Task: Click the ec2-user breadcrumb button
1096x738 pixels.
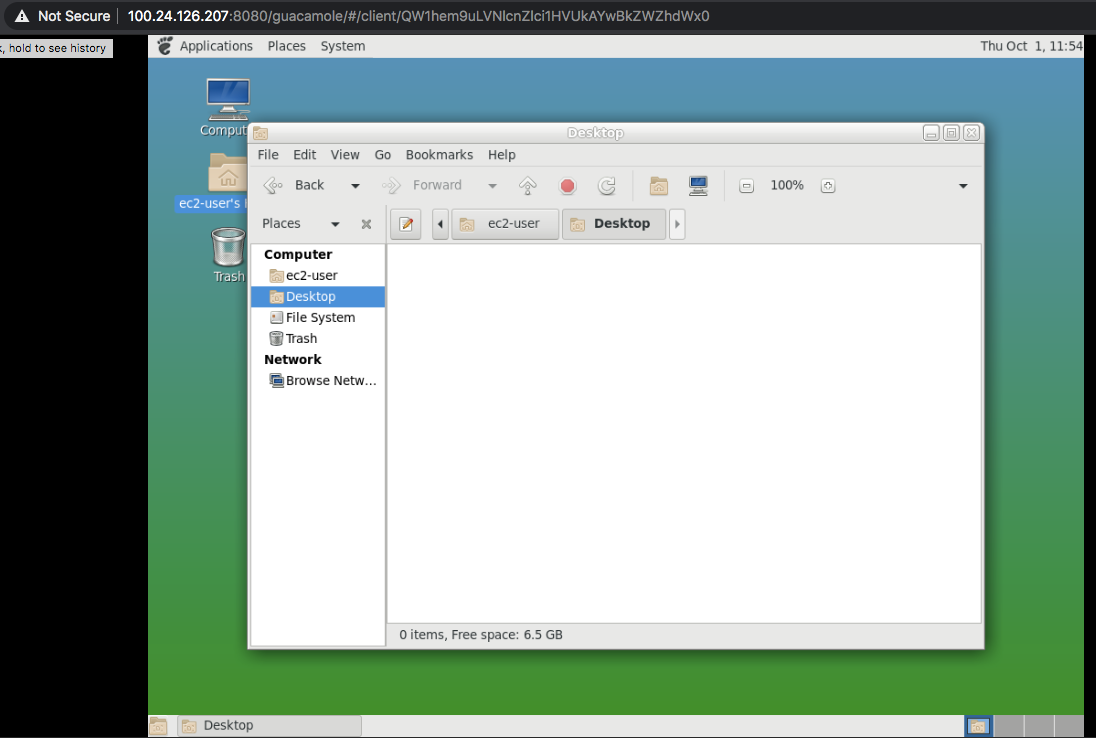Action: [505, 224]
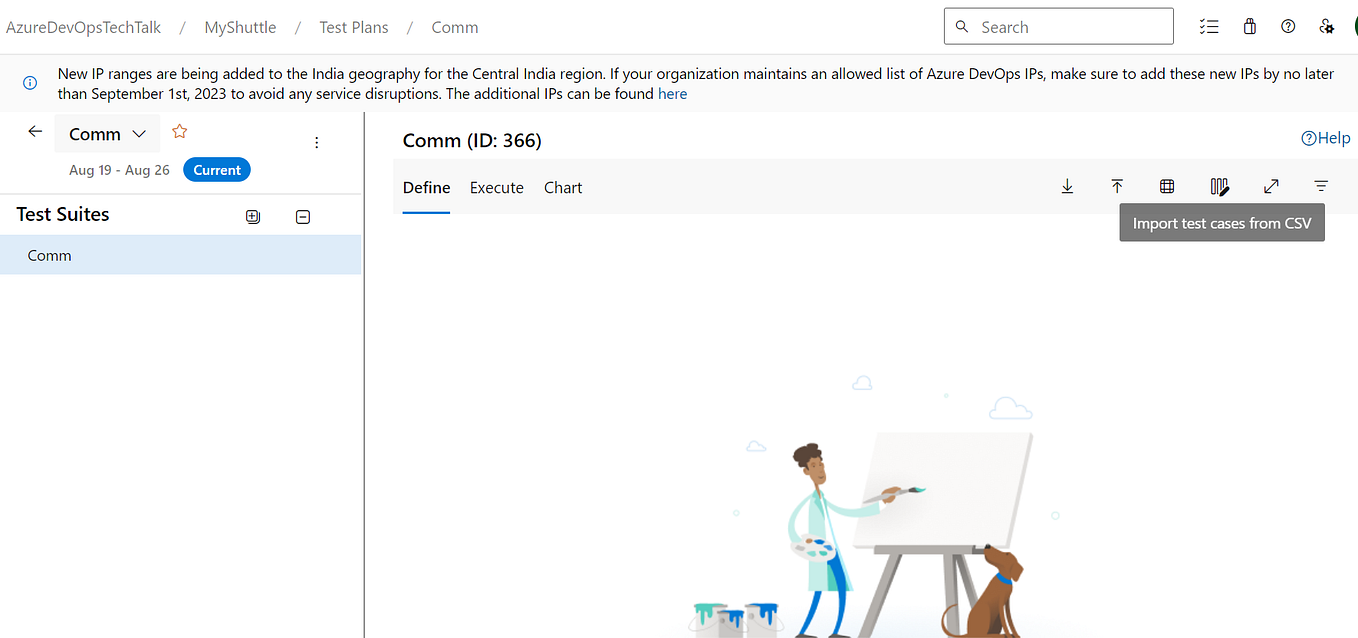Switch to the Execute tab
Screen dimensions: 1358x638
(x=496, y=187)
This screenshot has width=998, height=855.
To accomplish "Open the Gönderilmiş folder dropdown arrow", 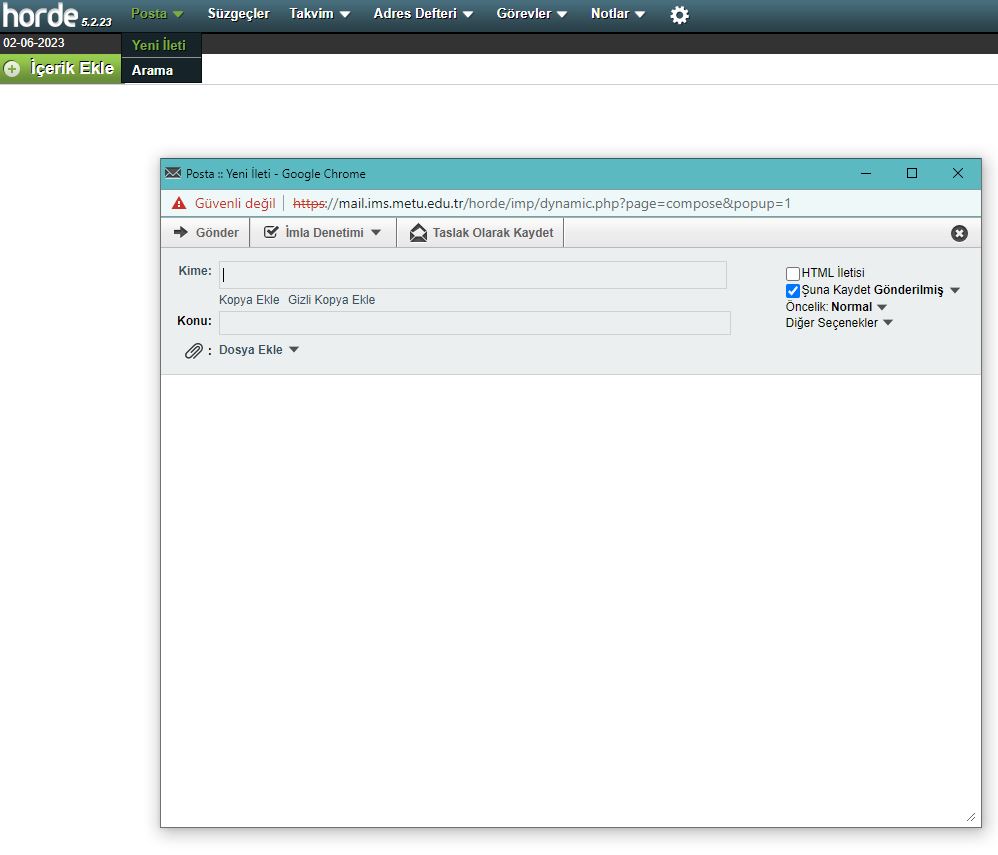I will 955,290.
==
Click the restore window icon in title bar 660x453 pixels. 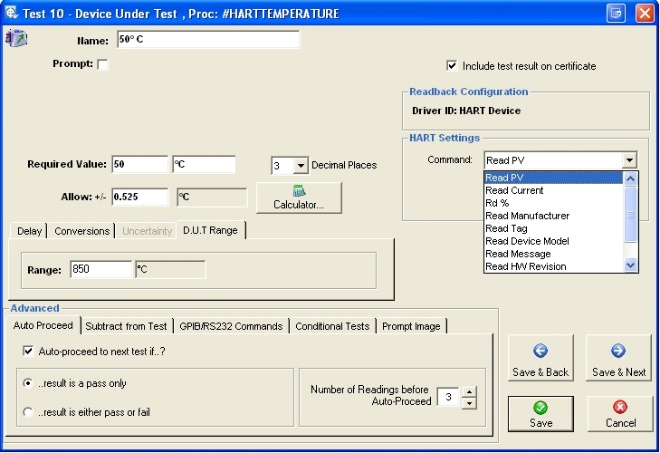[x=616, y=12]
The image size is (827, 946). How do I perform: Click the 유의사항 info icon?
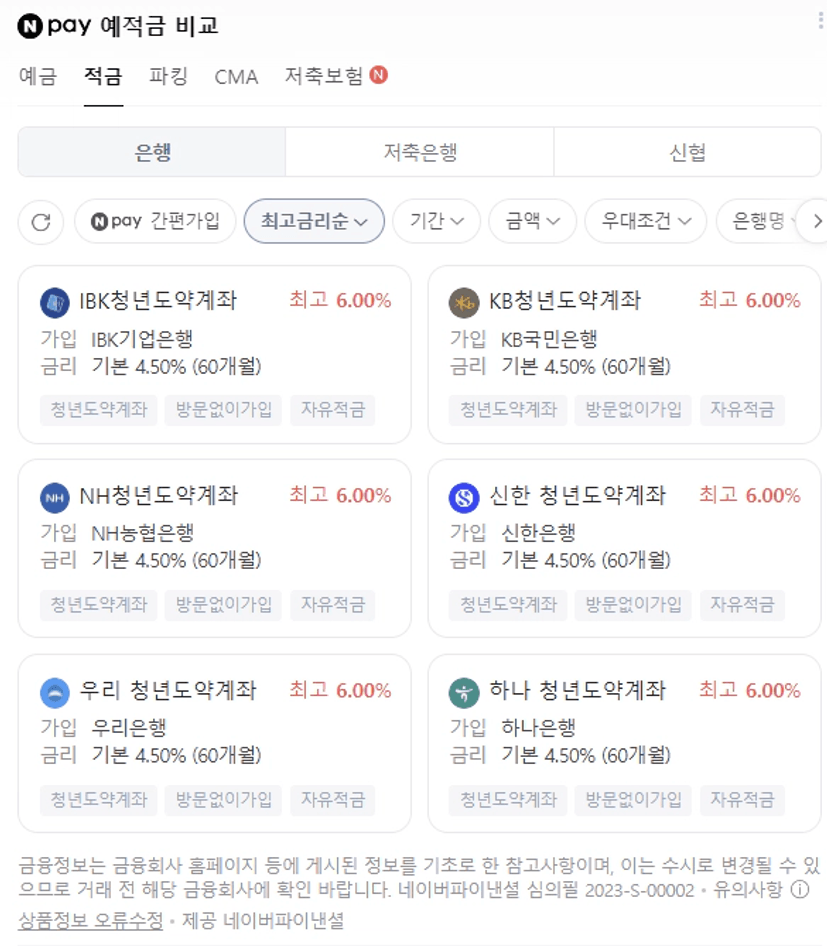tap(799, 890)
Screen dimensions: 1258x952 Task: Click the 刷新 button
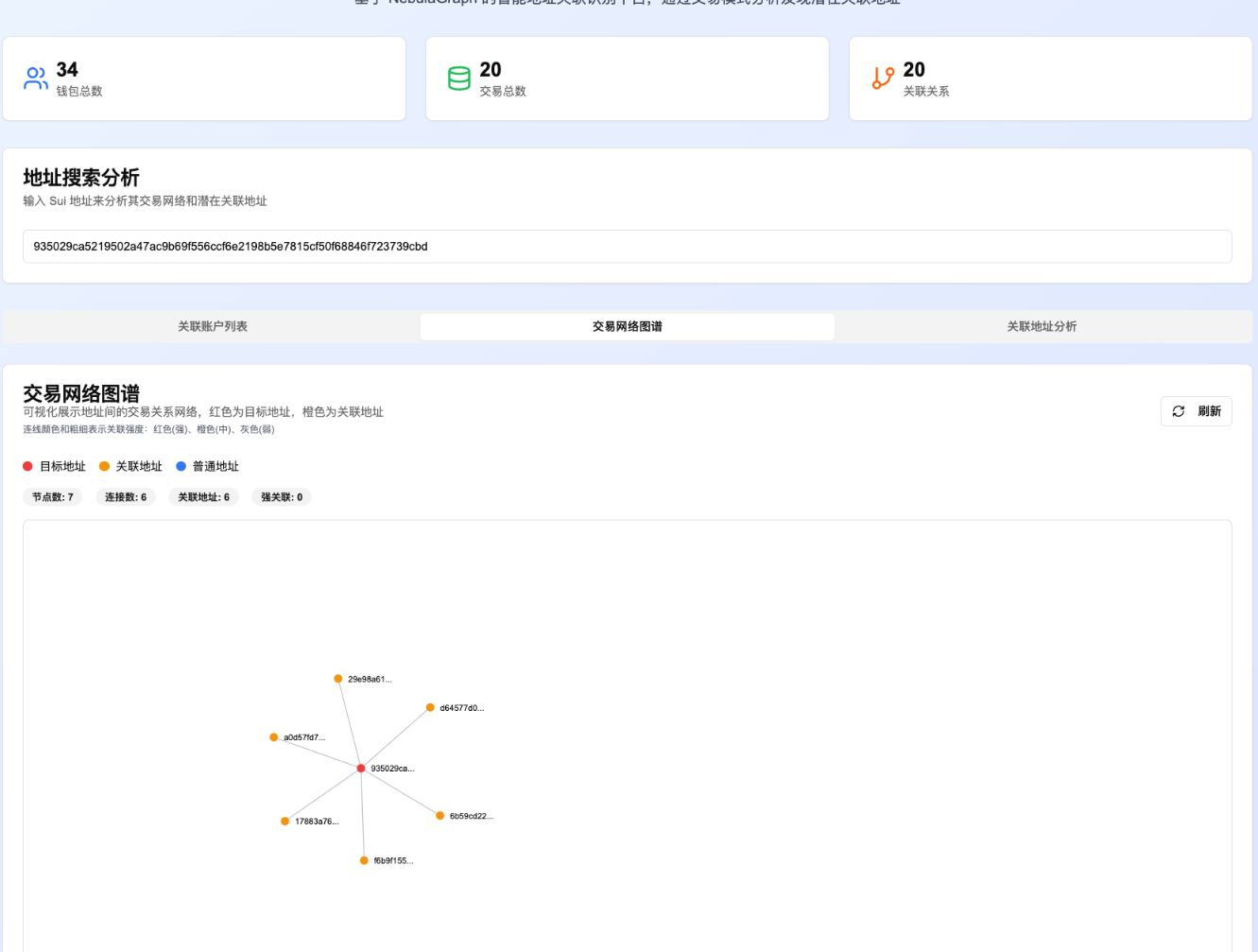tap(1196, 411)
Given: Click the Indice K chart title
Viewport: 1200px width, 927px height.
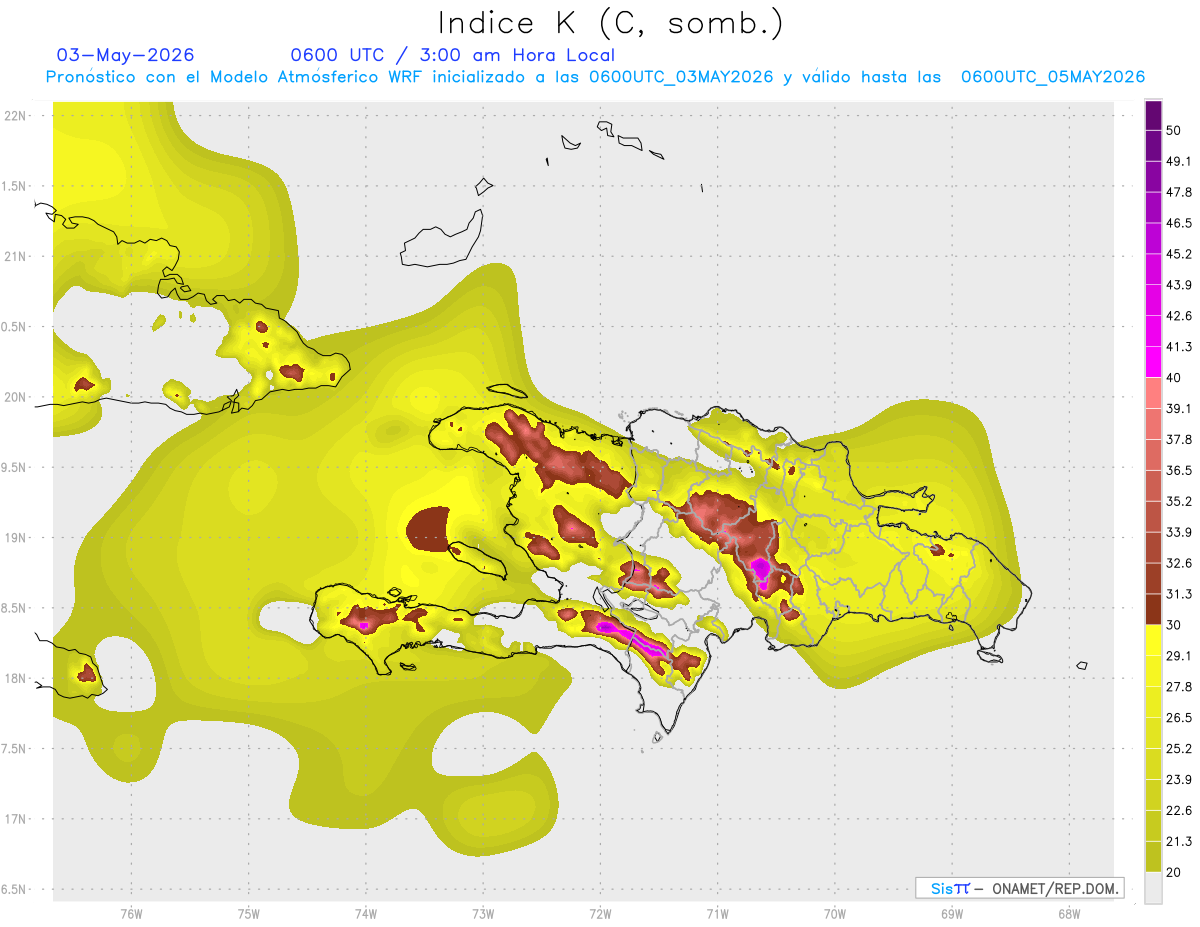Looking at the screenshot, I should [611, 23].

-- Set task --
Please list every line in the entries above that contains the string "width".

-- Written answer --
This screenshot has width=998, height=855.
Viewport: 1200px width, 927px height.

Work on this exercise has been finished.